### WORK REQUIRED
The result should be a word-for-word retyping of the entries below, free of pictures.
*** Opening of EXCERPTED RECORDS ***
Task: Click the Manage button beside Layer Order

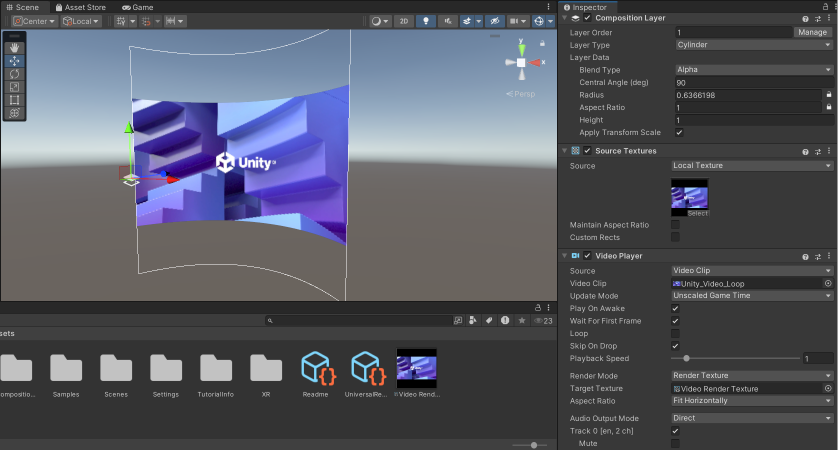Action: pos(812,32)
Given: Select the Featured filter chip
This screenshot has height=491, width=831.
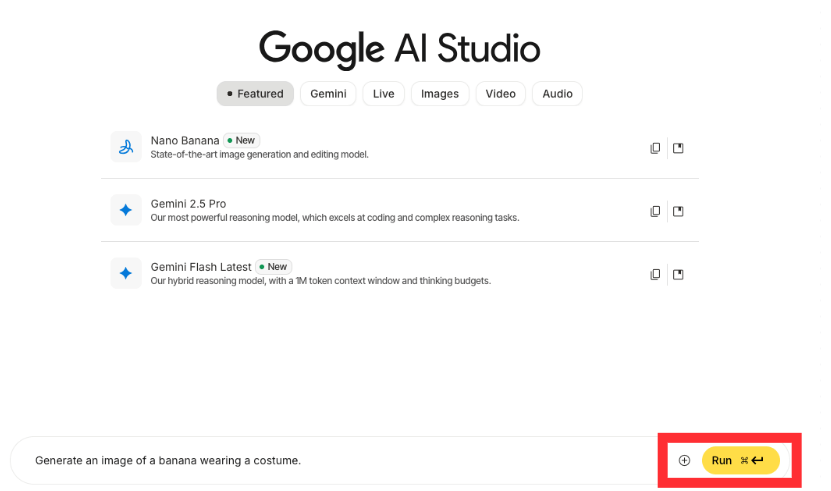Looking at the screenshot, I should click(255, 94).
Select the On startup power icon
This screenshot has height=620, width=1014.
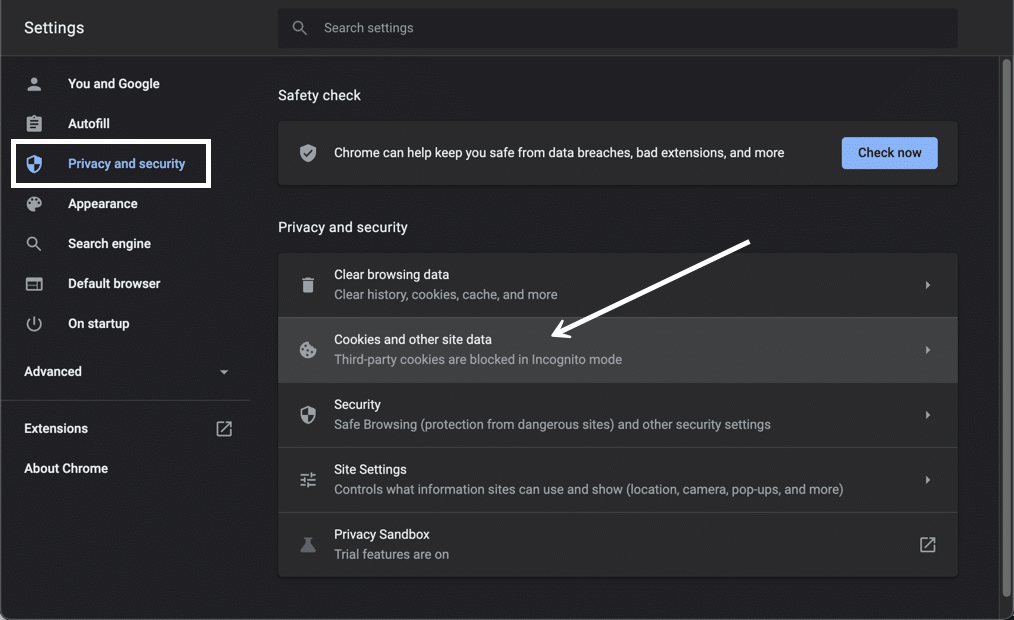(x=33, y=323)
*** Close of EXCERPTED RECORDS ***
### ANSWER TO THIS PROBLEM
Task: Click the Manage button beside Layer Order

Action: pos(812,32)
Given: Select the Featured filter chip
This screenshot has height=491, width=831.
Looking at the screenshot, I should click(255, 94).
Select the On startup power icon
This screenshot has height=620, width=1014.
(x=33, y=323)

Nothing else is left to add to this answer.